*Article*:
472 N.W.2d 38 | Mich. Ct. App. | 1991
In re NEWMAN
Michigan Court of Appeals.
Michael D. Thomas, Prosecuting Attorney, and Kay F. Pearson, Chief Appellate Attorney, for the Department of Social Services.
F.H. Martin, for Wendy Newman.
Keith L. Skutt, for Willard Newman.
Daryl L. Orr, for the minor children.
Before: NEFF, P.J., and SHEPHERD and McDONALD, JJ.
SHEPHERD, J.
Respondents Willard and Wendy Newman brought separate appeals as of right from an April 12, 1990, order effectuating the Saginaw County Probate Court, Juvenile Division's earlier order terminating respondents' parental rights to their five minor children who, at the time, ranged in age from three to twelve. The appeals were consolidated. After a thorough review of the record in this matter, we reverse.
Respondents' family first came to the attention *63 of the Department of Social Services in September 1978 because of allegations there were dirty, unsafe, and unsanitary conditions in the home. There were several additional contacts with the DSS over the next few years, and the children were placed in foster care for about eight months in 1983 because of inadequate housing conditions. During that eight-month period, respondents complied with the terms and objectives of a parent/agency agreement and were found, as on prior occasions, to be very cooperative. They moved to provide more adequate housing, made efforts to clean up the house, submitted to psychological evaluations, and visited their children regularly.
Subsequent encounters with the DSS between 1985 and 1987 revealed some problems with the children's recurrent contraction of head lice, from sources such as contacts at school, the personal hygiene of all the family members, and the dirty conditions at home, but each time the DSS caseworker investigating the family found no basis for removal of the children or other DSS intervention.
In January 1988, however, the DSS petitioned to have the children made temporary wards of the court on the basis of stipulated allegations that (1) the home had been heated with a kitchen oven and small portable heater which had no protective facing; (2) several rooms in the home were cluttered with dirty clothing, garbage, dirty pots and pans, and debris; and (3) the children wore dirty clothing, had strong body odor, were hungry, and the three girls had head lice. In March 1988, the children were made temporary wards of the court, and respondents were ordered to attend parenting classes, submit to psychological evaluations and attend counseling if those evaluations revealed it was necessary, and maintain a clean household.
In October 1989, the DSS petitioned for termination *64 of respondents' parental rights pursuant to MCL 712A.19b(3)(c)(i), (d); MSA 27.3178(598.19b)(3) (c)(i), (d), setting forth nineteen separate allegations ranging from inadequate or improper care and supervision of the children during the respondents' visits to dirty, unsanitary conditions in the home and unsatisfactory compliance with court-ordered counseling by respondent Willard Newman. It should be noted here that respondents had another child, Melissa, in March 1989, but she has remained in respondents' care and custody without any intervention by the DSS.

*Given instruction 1*:
Quote the part of the records that begins with the line containing "Select the Rollup category tab" and runs through the end of the records, leaving out the pictures.

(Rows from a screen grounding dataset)

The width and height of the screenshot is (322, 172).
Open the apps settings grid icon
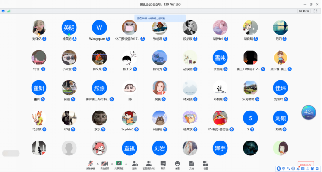(x=206, y=165)
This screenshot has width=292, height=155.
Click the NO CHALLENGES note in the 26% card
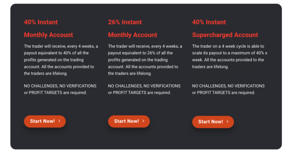coord(144,89)
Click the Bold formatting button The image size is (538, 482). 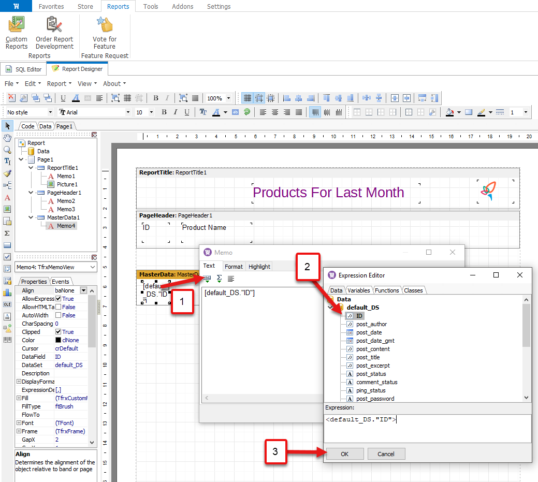point(164,112)
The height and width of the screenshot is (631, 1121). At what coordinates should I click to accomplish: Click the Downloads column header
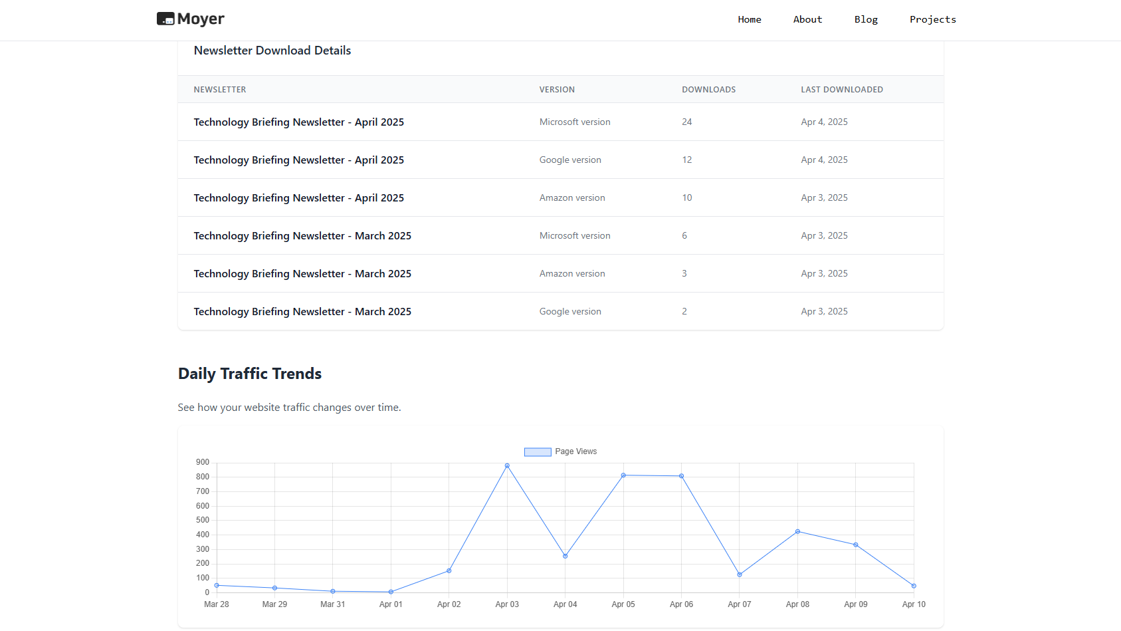(708, 90)
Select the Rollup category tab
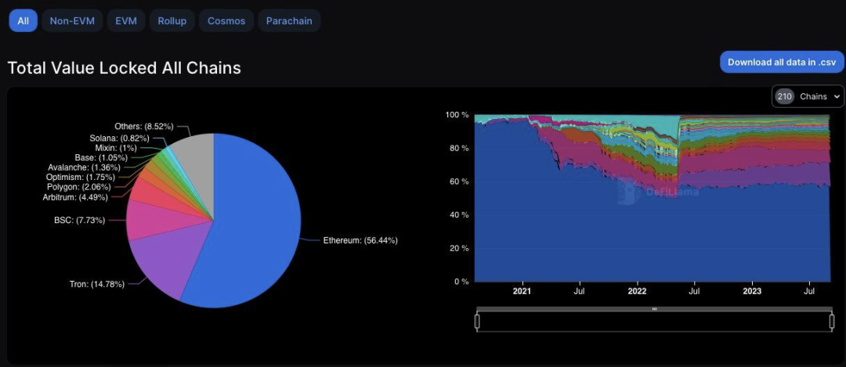 (x=172, y=21)
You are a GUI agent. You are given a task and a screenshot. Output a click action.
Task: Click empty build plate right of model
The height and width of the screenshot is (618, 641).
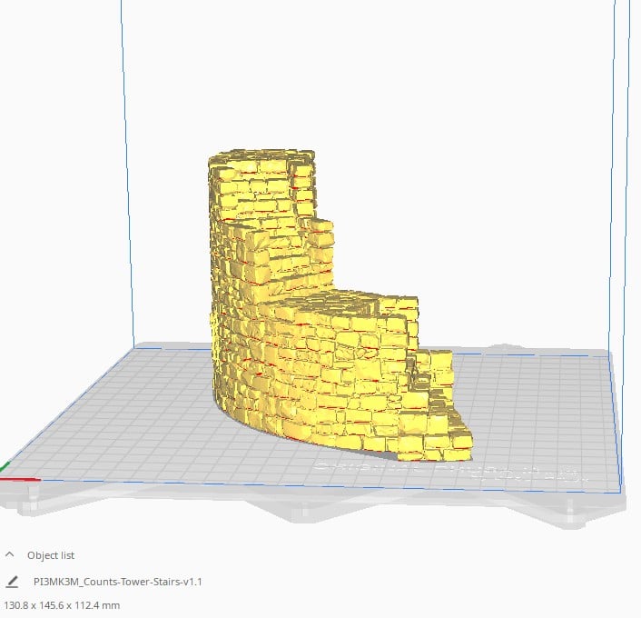click(545, 409)
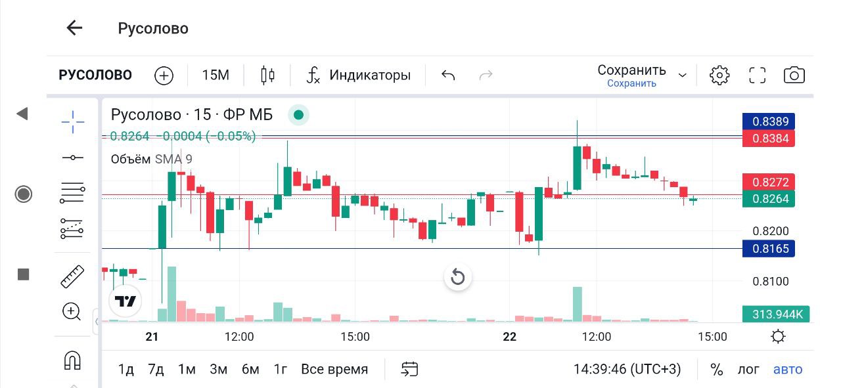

*Given instruction 2*:
According to the opinion, in what month and year did the Department of Social Services petition to have the children made temporary wards of the court?

*Correct output 1*:
Select the Rollup category tab
 (x=172, y=21)
You are a GUI agent. You are given a task and a screenshot. Output a click action.
Task: Click empty build plate right of model
The height and width of the screenshot is (618, 641).
click(545, 409)

*Correct output 2*:
January 1988